The actual code is here:
As you can see, it does just scan over the whole map and call advanceAnimation(time) for every tile, which does nothing for non-animated tiles. advanceAnimation() returns a boolean in case it was animated, and if more than one time was animated in total, Tiled refreshes the view.
As you can also see in the comments, this code could be improved by keeping a list of all the animated tiles and only looping through that. In my game engine, that’s what I do. When the map is loaded, I scan through it once to find all the instances of each animated tile. I end up with a list of different animations, each of those has a list of instances using that animation. Then, when I update the animation, I only need to update the timers for those general animations, calculate what frame(s) they’re on, and update all their instances, which is much more efficient than scanning the entire map and updating potentially thousands of independent timers.

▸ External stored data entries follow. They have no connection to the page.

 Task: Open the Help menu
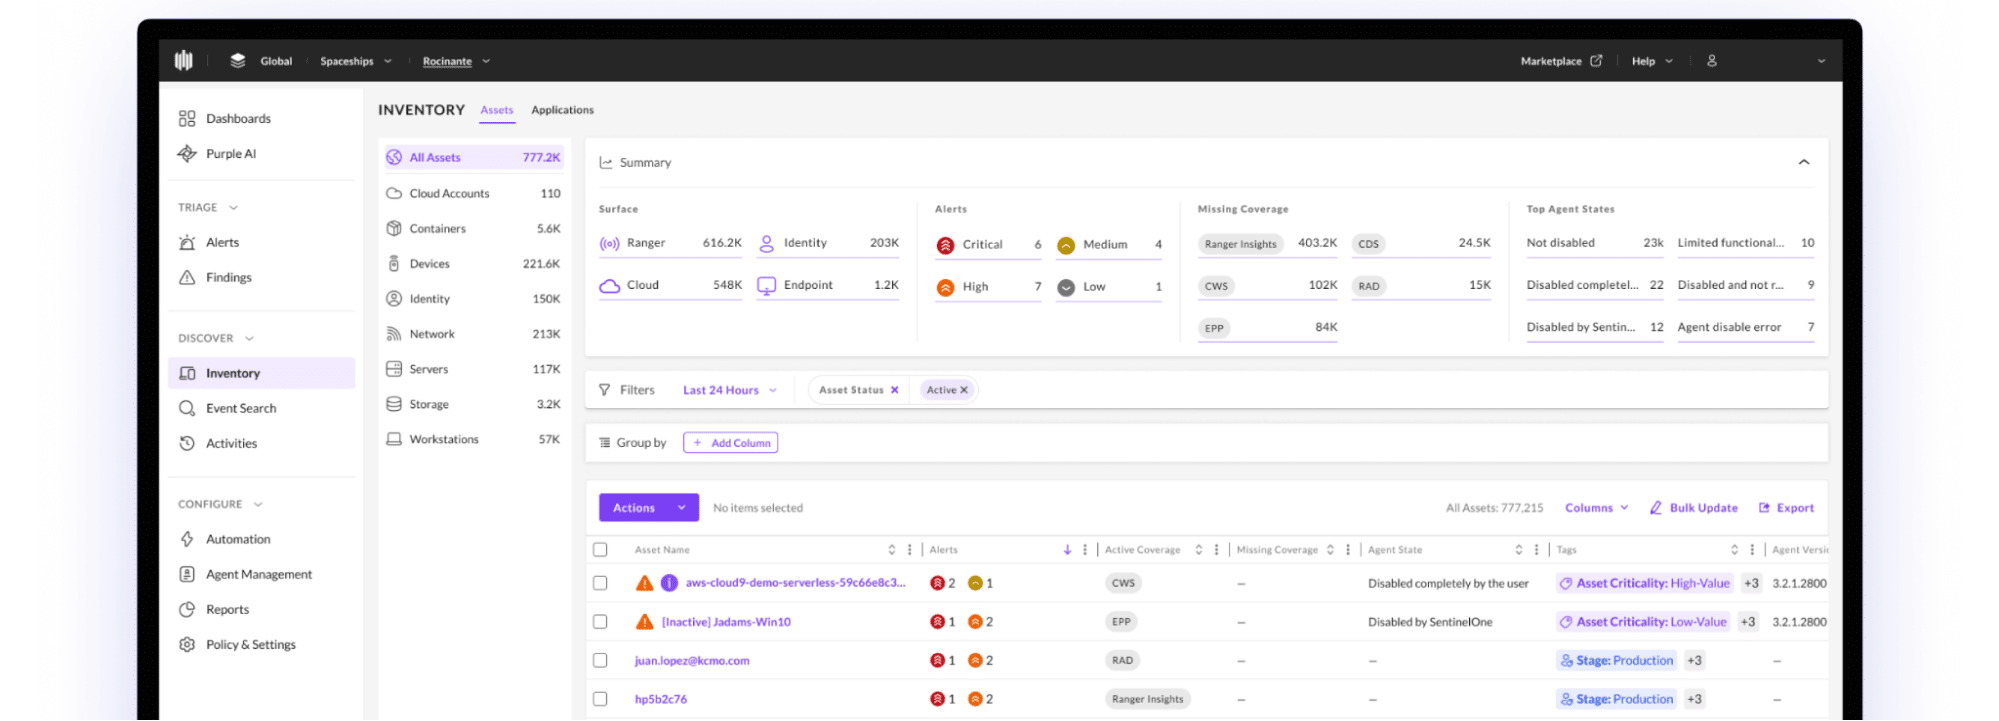coord(1651,61)
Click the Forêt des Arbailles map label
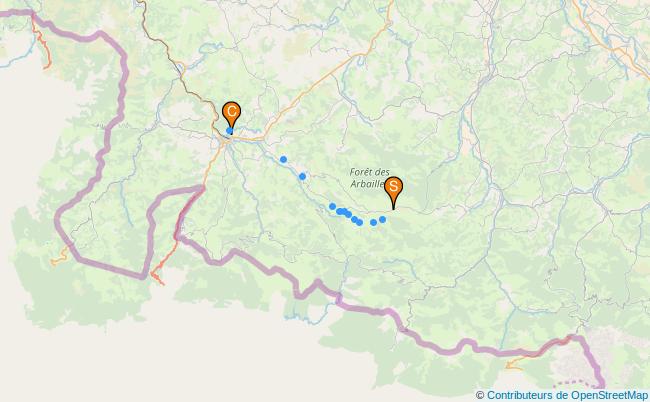The image size is (650, 402). click(x=369, y=178)
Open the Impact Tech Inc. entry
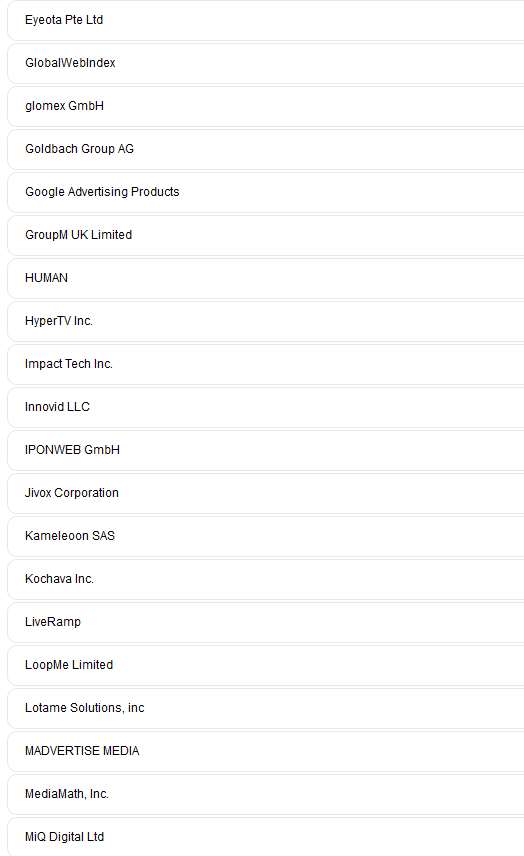 pos(266,364)
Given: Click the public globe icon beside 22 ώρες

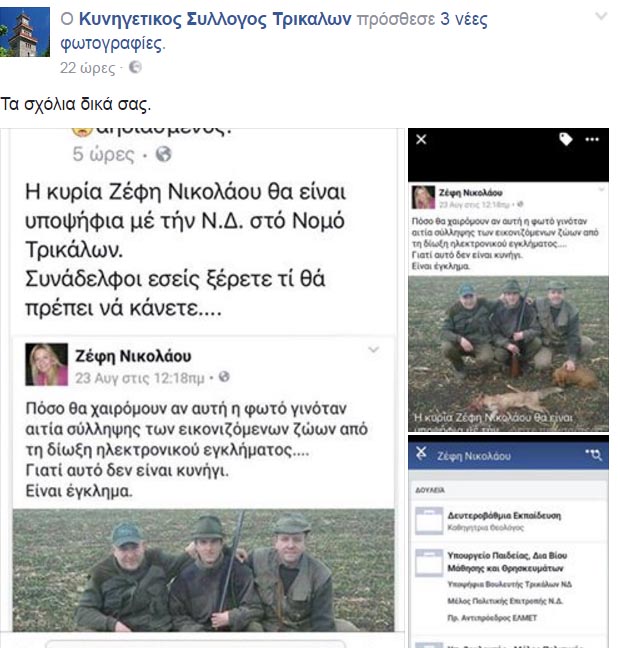Looking at the screenshot, I should point(135,67).
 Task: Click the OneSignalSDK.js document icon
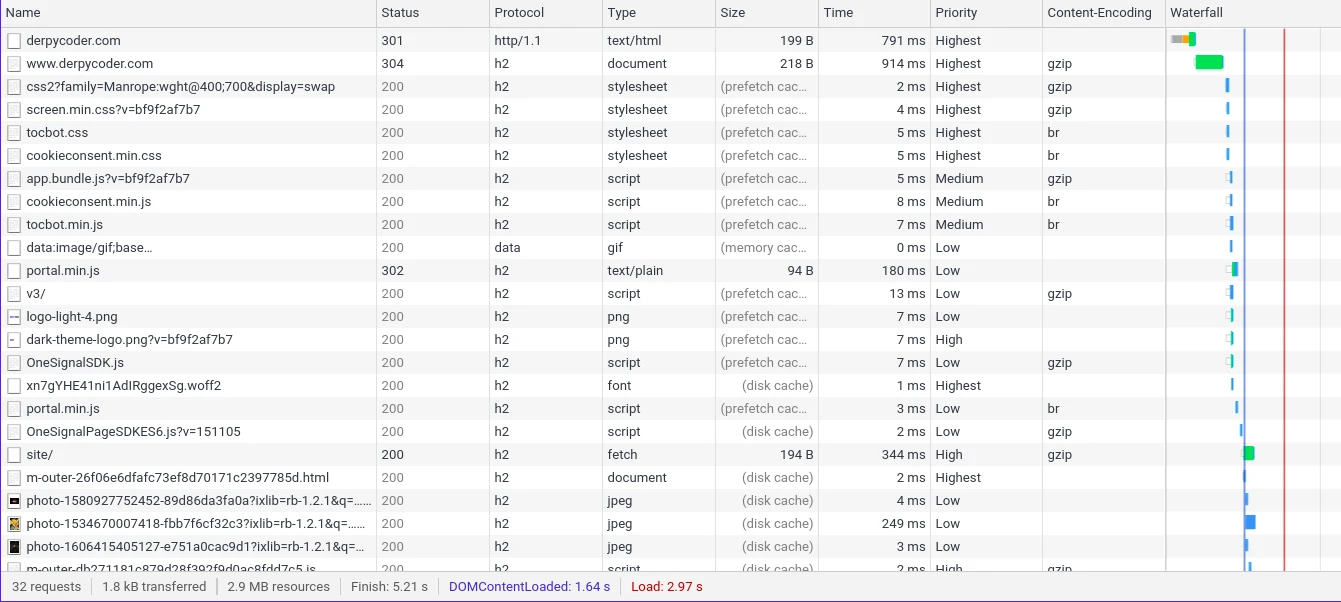14,363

I made an implementation for my game but it is different from Tiled and the one you mention.
I only asked to see if I could improve my implementation but I think it is good enough after seeing what Tiled does and the improvement it proposes in the comments.
It’s worth mentioning that Tiled’s implementation is quite poor and causes lag/poor responsiveness on maps with many animated tiles, it’s definitely not an approach that a game should take.
My method does well even on maps made up entirely of animated tiles, though if there were a very large number of unique animations, it would probably struggle too. My game’s bottlenecks lie elsewhere.
If your method performs well, then it’s good and you don’t need to worry about optimizing it, even if you’re not confident in the approach :] Don’t optimize before you need to. That way, when you do find you need to make some optimizations, you’ll know where to start, you’ll be able to actually compare performance, and you’ll be looking at simple, easy-to-read code instead of something needlessly complex due to premature optimizations.
Hmm, Tiled only iterates the tiles in each tileset and not all tiles on the map. So unless you have a huge amount of tiles, there shouldn’t be a big performance issue. The more likely cause of lag in Tiled’s case is that it uses software rendering (at least by default, and its hardware rendering is going through a very thick abstraction layer so it doesn’t help much), and any change as a result of a tile animation triggers a complete repaint of the map view.
Usually Tiled manages to feel fast because it limits the repainted areas when something changes as well as when scrolling, but such an optimization is not made for animated tiles.